## What to do
Check every line below for the word "agent" and copy the ones that have it.

## Record extracts
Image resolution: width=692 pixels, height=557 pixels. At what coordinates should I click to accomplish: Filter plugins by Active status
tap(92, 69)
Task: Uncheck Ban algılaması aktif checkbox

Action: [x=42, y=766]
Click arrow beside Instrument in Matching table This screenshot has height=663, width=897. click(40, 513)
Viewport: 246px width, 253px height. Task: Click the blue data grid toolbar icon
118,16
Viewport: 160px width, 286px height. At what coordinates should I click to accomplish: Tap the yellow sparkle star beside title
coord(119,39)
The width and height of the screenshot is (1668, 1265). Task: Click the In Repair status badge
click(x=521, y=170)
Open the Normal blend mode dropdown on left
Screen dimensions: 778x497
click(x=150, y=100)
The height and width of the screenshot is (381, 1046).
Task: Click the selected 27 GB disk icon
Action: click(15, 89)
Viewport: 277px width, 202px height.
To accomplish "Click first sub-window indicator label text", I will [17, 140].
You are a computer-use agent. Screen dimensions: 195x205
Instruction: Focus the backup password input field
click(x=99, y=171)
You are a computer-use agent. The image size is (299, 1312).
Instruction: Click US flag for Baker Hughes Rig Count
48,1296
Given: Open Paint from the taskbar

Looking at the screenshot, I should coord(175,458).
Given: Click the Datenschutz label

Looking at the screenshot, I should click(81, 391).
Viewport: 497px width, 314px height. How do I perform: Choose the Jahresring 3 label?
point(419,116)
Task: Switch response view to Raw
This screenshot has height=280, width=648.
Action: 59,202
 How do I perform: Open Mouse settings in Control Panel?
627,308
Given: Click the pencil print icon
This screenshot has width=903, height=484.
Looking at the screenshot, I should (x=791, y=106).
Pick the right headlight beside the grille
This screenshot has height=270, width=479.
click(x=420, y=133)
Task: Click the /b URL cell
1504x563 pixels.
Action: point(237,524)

## Task solution
You are a computer-use agent. Screen dimensions: 195x205
You are a computer-use agent. The image size is (299, 1312).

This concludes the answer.